PG&E, for one, goes so far as to include the cash payout value of the company's performance unit plan--an incentive tool that pays out when target shareholder returns are reached. In addition, deferred compensation plan amounts invested in stock are counted, as are 401(k) balances invested in company stock and all in-the-money amounts of vested options held by an executive.
While critics say such plans lack teeth, Darbee strongly defends PG&E's arrangement. "Executives have many ways to hold value at risk in the company, so we try to count all of them," he says.
Forgive and Forget?
"While the concept of ownership is laudatory, it can wreak havoc on executive decision making and focus when executives have significant wealth at risk and little control over their short- to medium-term results," says Judith Fischer, managing director of Executive Compensation Advisory Services, in Alexandria, Virginia.
In the end, ownership requirements are unlikely to be effective unless companies are prepared to see management suffer along with shareholders. So it seems with PG&E, even after the company's stock declined last year. "Investors aren't happy with our performance, and that's no surprise," says Darbee. "But they know that everyone in senior management here is a significant owner, and that we took the hit, too. We feel their pain." Or at least those who paid with their own money do.
Ian Springsteel is a freelance writer in Weston, Massachusetts.
Poorly conceived stock ownership requirements can pose big risks, as Conseco Inc. found out the hard way.
See "A Good Deal Too Much" for a look at how the formerly high-flying insurer's program has backfired on managers and shareholders alike.
Where Their Mouths Are
To gauge what difference, if any, stock ownership requirements make on performance, CFO magazine took a look at the 437 companies that have been part of the S&P 500 since 1990, and divided them into three groups: (1) those 77 companies that adopted ownership guidelines by the end of 1995; (2) the 67 companies that have adopted guidelines since 1995; and (3) the remaining 293 companies that have never adopted ownership programs. Each group was measured using year-end stock prices, equally weighted (one share per company, regardless of capitalization), at the close of 1990, 1995, and 1999.
Returns for the first group confirm the widely held belief that ownership requirements enhance the performance of laggard companies.
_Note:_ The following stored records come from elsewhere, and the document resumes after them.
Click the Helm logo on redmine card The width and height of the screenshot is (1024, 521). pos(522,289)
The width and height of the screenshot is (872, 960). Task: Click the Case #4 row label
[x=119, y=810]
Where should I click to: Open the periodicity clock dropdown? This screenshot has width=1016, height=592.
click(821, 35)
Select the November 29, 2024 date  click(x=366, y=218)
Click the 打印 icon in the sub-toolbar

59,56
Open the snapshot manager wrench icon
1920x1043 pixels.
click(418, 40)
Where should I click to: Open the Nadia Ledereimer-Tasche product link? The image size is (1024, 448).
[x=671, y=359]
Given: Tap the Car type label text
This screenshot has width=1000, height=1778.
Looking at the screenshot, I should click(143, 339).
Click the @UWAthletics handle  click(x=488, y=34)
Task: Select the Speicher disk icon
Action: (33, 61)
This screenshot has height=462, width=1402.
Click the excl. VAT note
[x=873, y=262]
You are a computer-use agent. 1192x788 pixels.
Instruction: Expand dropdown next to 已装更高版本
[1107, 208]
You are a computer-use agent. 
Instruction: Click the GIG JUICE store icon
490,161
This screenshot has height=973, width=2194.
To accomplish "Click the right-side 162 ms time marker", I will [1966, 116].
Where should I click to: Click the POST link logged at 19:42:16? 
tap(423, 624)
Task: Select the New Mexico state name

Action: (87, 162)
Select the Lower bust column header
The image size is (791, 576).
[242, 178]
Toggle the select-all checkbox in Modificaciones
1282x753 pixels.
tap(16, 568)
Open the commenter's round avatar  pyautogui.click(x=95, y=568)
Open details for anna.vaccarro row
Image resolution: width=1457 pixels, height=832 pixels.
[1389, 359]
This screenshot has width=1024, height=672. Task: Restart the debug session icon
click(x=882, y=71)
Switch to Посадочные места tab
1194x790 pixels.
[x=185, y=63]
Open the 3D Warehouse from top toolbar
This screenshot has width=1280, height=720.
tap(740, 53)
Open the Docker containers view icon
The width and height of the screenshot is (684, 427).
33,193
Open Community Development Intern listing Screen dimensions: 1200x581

During the 1990 to 1995 period, when they opted to implement their ownership guideline programs, the companies in group 1 returned an average of 40.8 percent, compared with a 53.5 percent return for group 3 companies, which have never adopted such a plan. After implementing ownership plans, the adopters of stock-ownership plans returned 105 percent between 1995 and 1999, compared with nearly a 120 percent gain by companies without such plans, significantly closing the gap.
The second wave of adopters (group 2), which implemented ownership plans between 1996 and 1999, produced returns in the first period that were barely better than the early adopters--42.3 percent for five years ending last year. As the decade progressed, these companies lagged far behind the Joneses, turning in a 70.2 percent share price return between 1995 and 1999. But if the first wave's experience is any indication, the second wave should approach the performance of nonadopters in the coming years. I.S.